David Andrews gathered his teammates around him, and spoke from the heart around the 50-yard line as the Dawgs headed into the unlikely overtime. Nothing about UGA’s 2014 had a fairy tale ending. Andrews’ speech rallied the troops, but an interception in overtime landed the Dawgs on the wrong end of a 30-24 loss in Athens.
The program was bitter. Gurley was gone with the ACL for the year. Young pups Michel and Chubb had a rough final game of the year. And the program was headed to the mid-level Belk Bowl rather than the New Year’s Six’s Peach Bowl.
Chubb tore up Louisville for UGA bowl record 266 yards.

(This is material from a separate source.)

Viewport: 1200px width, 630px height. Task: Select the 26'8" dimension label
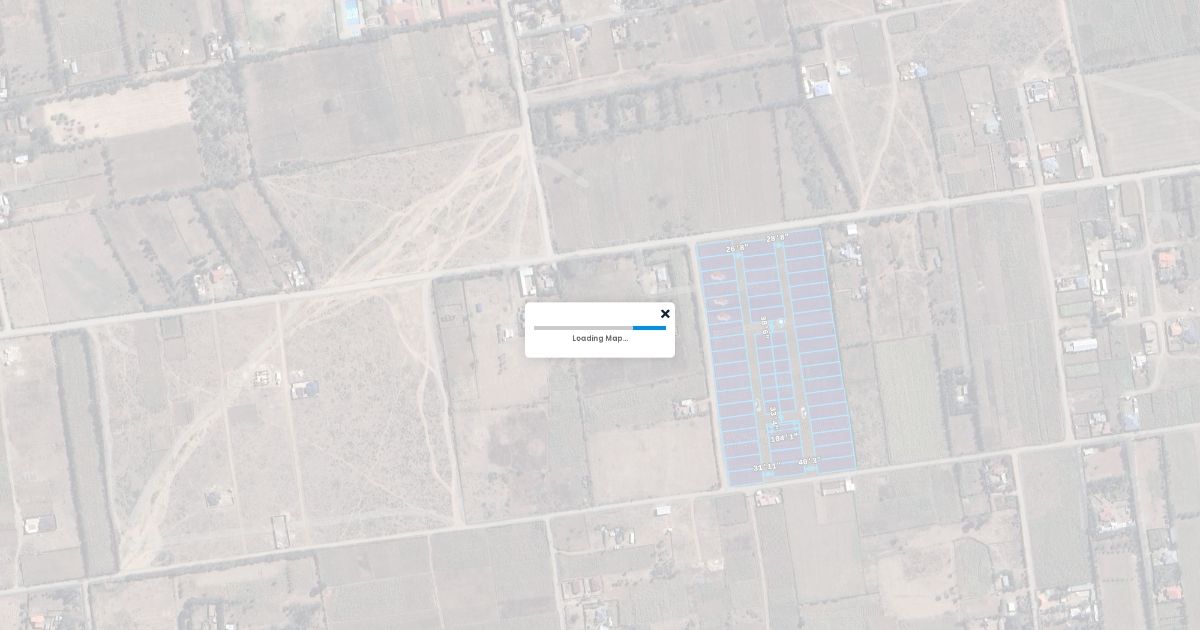[737, 248]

Michel added a touchdown, and the Dawgs ended the year 10-3.
An era had ended. Perhaps the most talented backfield in UGA history concluded the year with what could have been.
Todd Gurley has never backed down from why UGA was and is so important to him. After being drafted No. 10 overall by the St. Louis Rams in 2015 NFL Draft an emotional Gurley told ESPN’s Suzy Kolber:
“With the suspension and ACL - man - it has been a long journey.”
David Andrews signed a undrafted free agent deal with New England that spring. He assumed the started role for the team three games into his career after an injury placed Bryan Stork on injured reserve. He was named team captain heading into first game of 2017, and won Super Bowl LI later that season.
Sony Michel decided to return to school for his final year of eligibility in 2017 along with close friend and teammate Nick Chubb. Michel scored the game-winning touchdown against Oklahoma in the 2018 Rose Bowl Game to send Georgia to the 2018 College Football Playoff National Championship Game. He was drafted 31st overall by New England in the 2018 NFL Draft. He scored the Patriots’ game-winning touchdown against Kansas City in the AFC Championship Game earlier this month to send the Patriots to Super Bowl LII.